### ABOUT THIS EXERCISE
Please retype all of the entries that follow, leaving the images out.

### MATERIAL SUPPLIED
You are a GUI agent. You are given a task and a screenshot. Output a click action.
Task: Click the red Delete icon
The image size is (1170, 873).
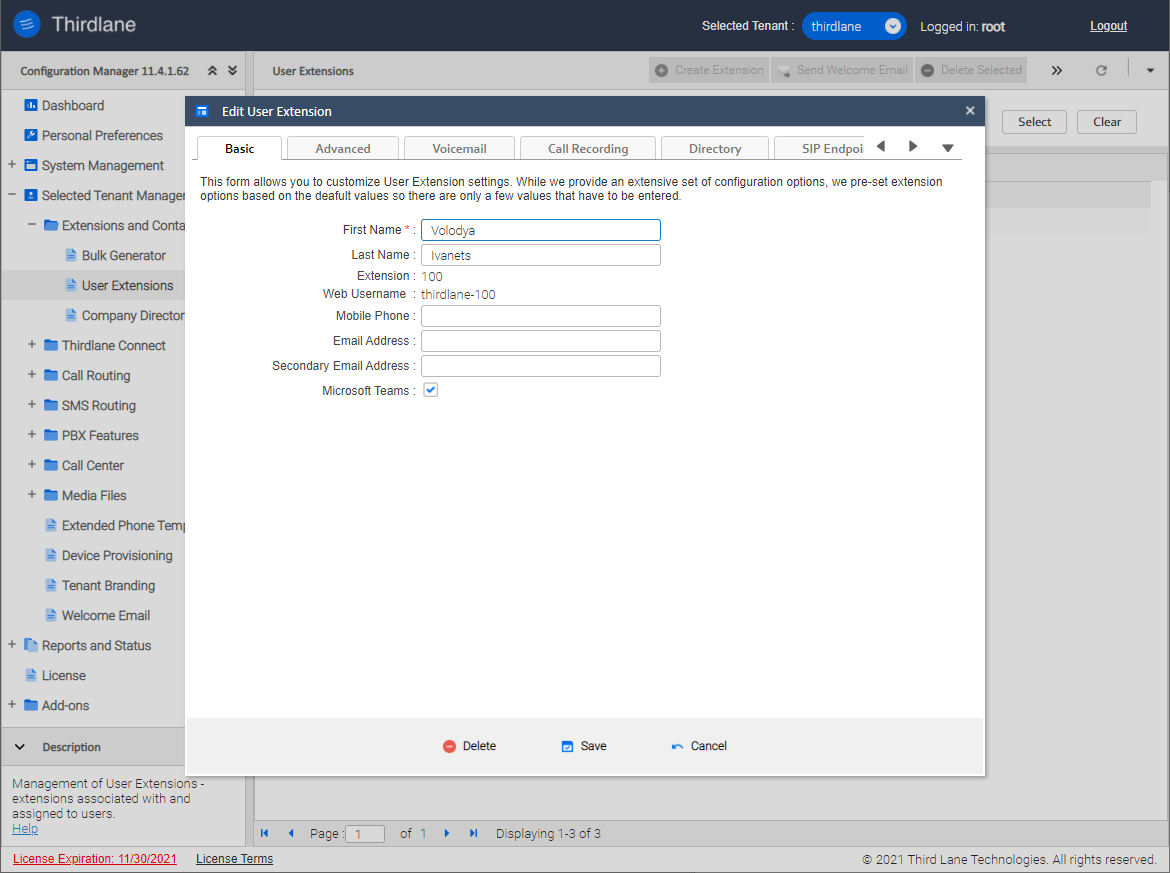point(450,745)
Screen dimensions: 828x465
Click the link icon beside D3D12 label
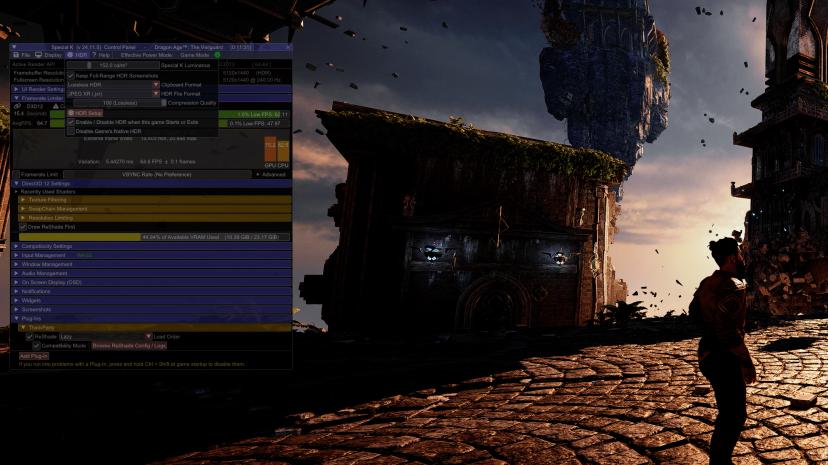pos(17,105)
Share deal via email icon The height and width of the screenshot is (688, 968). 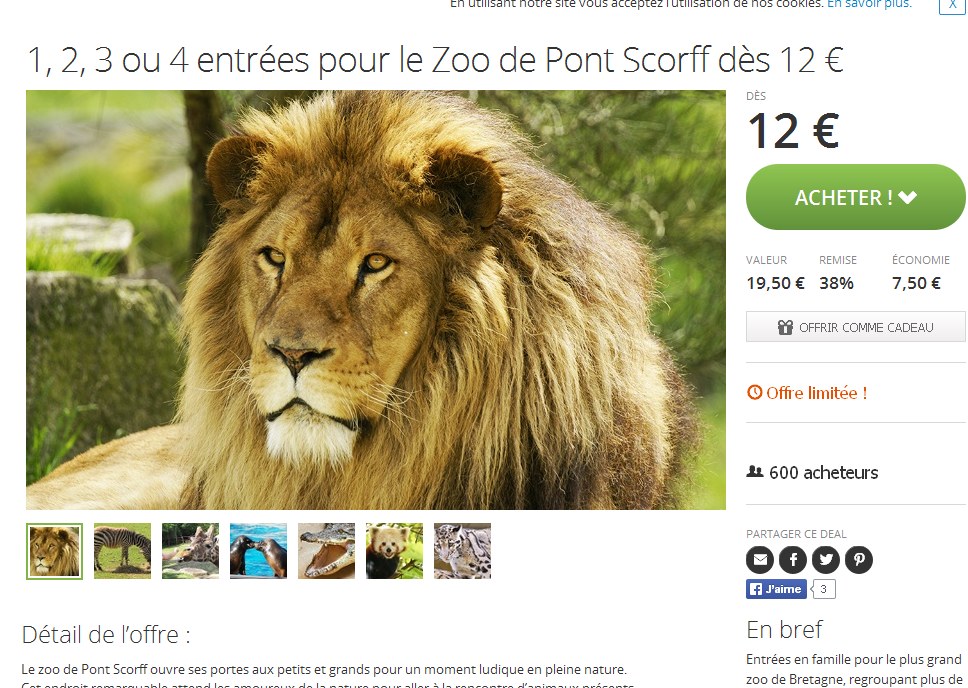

### OUTPUT OF THE TASK
You are a GUI agent. You are given a task and a screenshot. Output a click action.
Task: Click the red Delete icon
The image size is (1170, 873).
point(450,745)
Screen dimensions: 828x465
Click the link icon beside D3D12 label
pos(17,105)
Share deal via email icon The height and width of the screenshot is (688, 968). 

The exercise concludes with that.